HM Revenue & Customs has relaxed some rules for qualifying recognised overseas pensions (QROPS) but still won’t let providers offer their schemes to offshore residents.
HMRC has told the Guernsey Income Tax Office (ITO) that if a QROPS makes a rule change that means from the date of that change no future QROPS members can be Guernsey non-residents, the scheme will be reinstated as a QROPS.
The guidance also lets Section150E schemes become QROPS, providing the scheme is run by an employer for employees who are resident in Guernsey. Public sector schemes can also be relisted.
Guernsey’s Director of Income Tax, Rob Gray said: “We have been working hard over the last few weeks to protect the QROPS status of purely domestic Guernsey schemes which have been caught up in the action taken by HMRC.
“I am delighted that HMRC has recognised and accepted the arguments that we have made.

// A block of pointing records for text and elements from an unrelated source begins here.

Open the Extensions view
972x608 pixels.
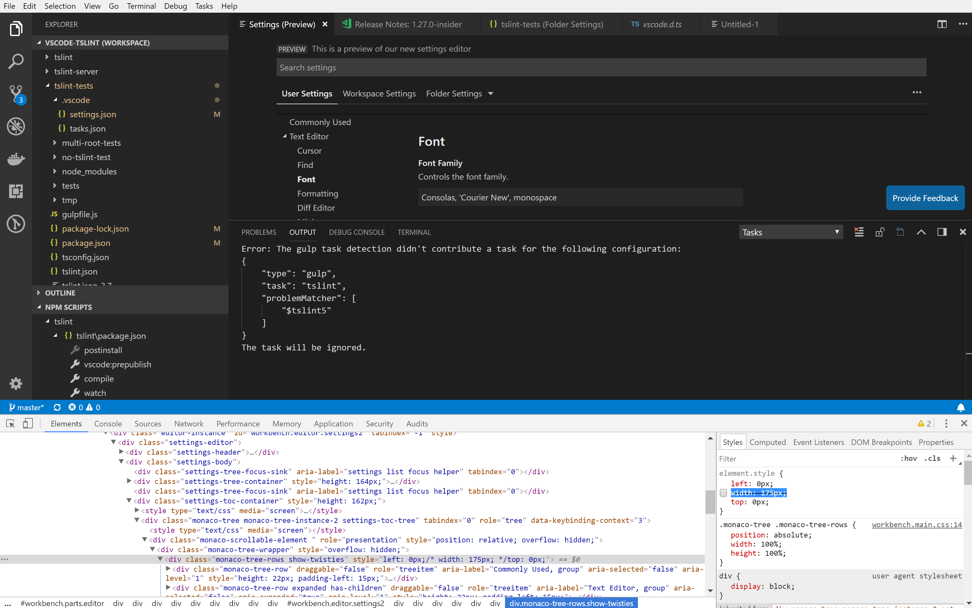[x=16, y=191]
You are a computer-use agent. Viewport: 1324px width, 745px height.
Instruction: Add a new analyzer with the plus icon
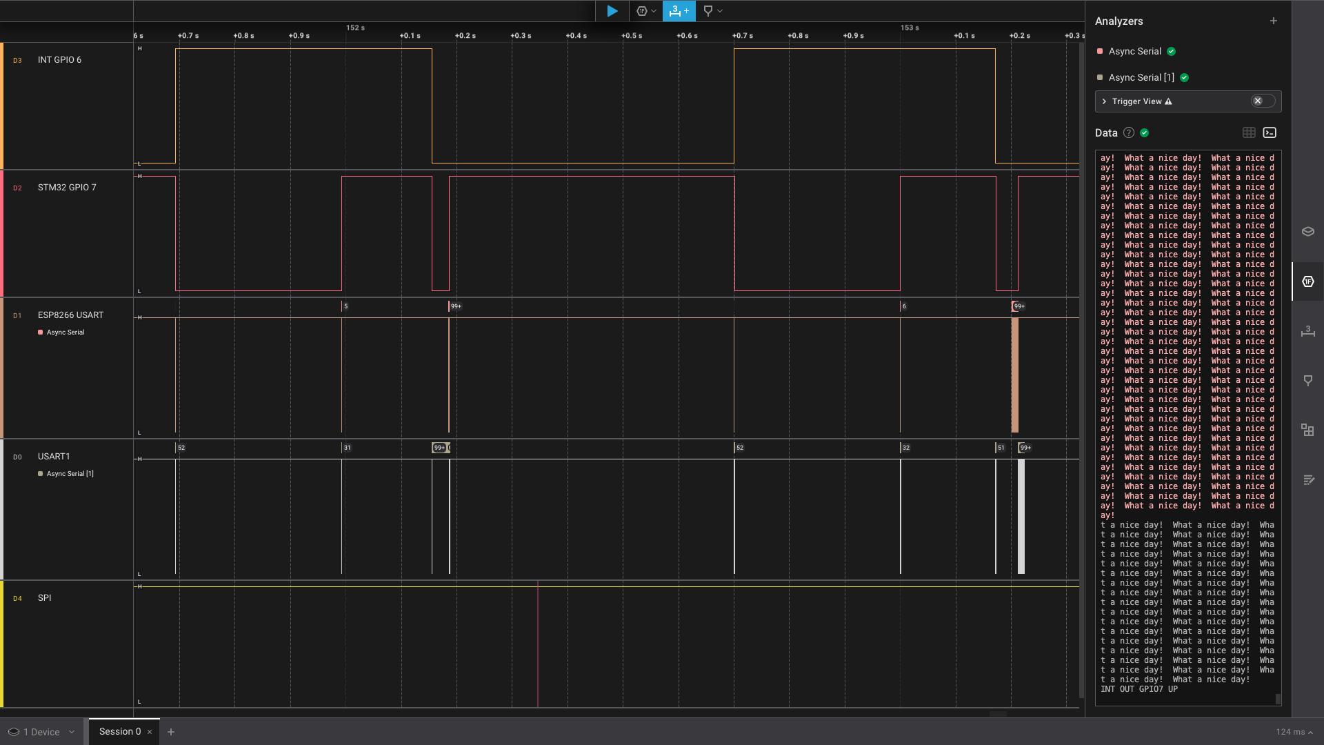tap(1273, 21)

These clarifications, which widen the approach originally taken by HMRC, should enable Guernsey schemes that were only ever set up for Guernsey based employees to continue to be QROPS.”
“Talks with HMRC are ongoing regarding Guernsey schemes that have members resident in the other Crown Dependencies, like the Isle of Man and Jersey, as well as other aspects of QROPS.”
ITO is now urging QROPS providers with schemes meeting the new rules to contact HMRC for relisting.
QROPS rules were amended by HMRC in April and May, leading to more than 300 Guernsey QROPS struck off the UK QROPS list – leaving just three schemes open for transfers.